In the last chapter, Barker discusses the epistemological fundaments of “psychomusicology” in Aristides and in Ptolemy’s Harmonica. He points out opportunely that neither the former nor the latter goes beyond generic and superficial analogies between the human soul and the patterns of musical scales. In Ptolemy’s treatise, for example, many complicated mathematical processes are described in order to divide the musical fourth (ratio 4:3), which provides various genera of tetrachords; but Ptolemy does not take any of them into account in the final part of the Harmonica, in which he explains the similarities between the musical intervals, the parts of the soul and the positions of zodiacal signs.
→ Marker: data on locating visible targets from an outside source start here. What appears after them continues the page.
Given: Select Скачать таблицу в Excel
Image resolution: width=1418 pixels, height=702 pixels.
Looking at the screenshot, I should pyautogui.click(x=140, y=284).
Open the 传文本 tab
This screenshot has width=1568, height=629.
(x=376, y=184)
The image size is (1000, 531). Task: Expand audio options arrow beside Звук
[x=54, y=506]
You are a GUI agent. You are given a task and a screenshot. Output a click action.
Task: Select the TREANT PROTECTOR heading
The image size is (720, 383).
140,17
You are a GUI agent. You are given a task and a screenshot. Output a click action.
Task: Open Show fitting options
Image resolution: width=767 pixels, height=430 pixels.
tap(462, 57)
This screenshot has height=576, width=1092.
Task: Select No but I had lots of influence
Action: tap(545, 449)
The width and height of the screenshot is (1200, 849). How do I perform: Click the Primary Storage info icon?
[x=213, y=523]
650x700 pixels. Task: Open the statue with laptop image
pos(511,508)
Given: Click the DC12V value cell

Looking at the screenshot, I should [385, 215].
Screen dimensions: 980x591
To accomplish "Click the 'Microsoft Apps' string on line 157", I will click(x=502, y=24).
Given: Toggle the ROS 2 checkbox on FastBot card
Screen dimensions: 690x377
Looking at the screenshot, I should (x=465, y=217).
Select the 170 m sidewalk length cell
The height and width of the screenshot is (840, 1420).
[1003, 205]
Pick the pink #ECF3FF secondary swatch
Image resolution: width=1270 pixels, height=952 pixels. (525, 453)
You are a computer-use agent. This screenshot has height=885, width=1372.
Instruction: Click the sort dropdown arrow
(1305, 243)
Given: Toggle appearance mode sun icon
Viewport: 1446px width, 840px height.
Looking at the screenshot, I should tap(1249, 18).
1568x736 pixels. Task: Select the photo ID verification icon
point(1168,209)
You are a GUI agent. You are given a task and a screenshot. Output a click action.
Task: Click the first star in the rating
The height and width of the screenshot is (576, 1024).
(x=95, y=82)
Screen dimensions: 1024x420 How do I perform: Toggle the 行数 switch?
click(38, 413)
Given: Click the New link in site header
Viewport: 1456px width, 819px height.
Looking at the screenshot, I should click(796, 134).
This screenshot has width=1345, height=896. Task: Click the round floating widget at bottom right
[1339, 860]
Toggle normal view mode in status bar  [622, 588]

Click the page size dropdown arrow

The volume is completed by an essential, up-to-date bibliography, and by a useful index of ancient sources and modern scholars cited. Although it discusses very specific subjects, some of which require at least a basic knowledge of Greek philosophy and music theory, this book makes pleasant reading and there are no more footnotes than is necessary. Italian readers can also appreciate the great accuracy of Angelo Meriani’s translation.


1. I would note here a few verses (vv. 843-851 passim) from Prudentius’ Apotheosis: adde et distinctum quem musica tibia flatum aut tumidum largo sublimat flamine bombum […] haec cum te videas mortali in corpore posse, cur non Aeternum potuisse infundere credas qualem animam voluit?. Of course I am not in the position to claim this is a direct reference to Aristides, but it’s difficult not to see in this passage by a much later Christian author, the persistence of the metaphor of God as an aulos -player.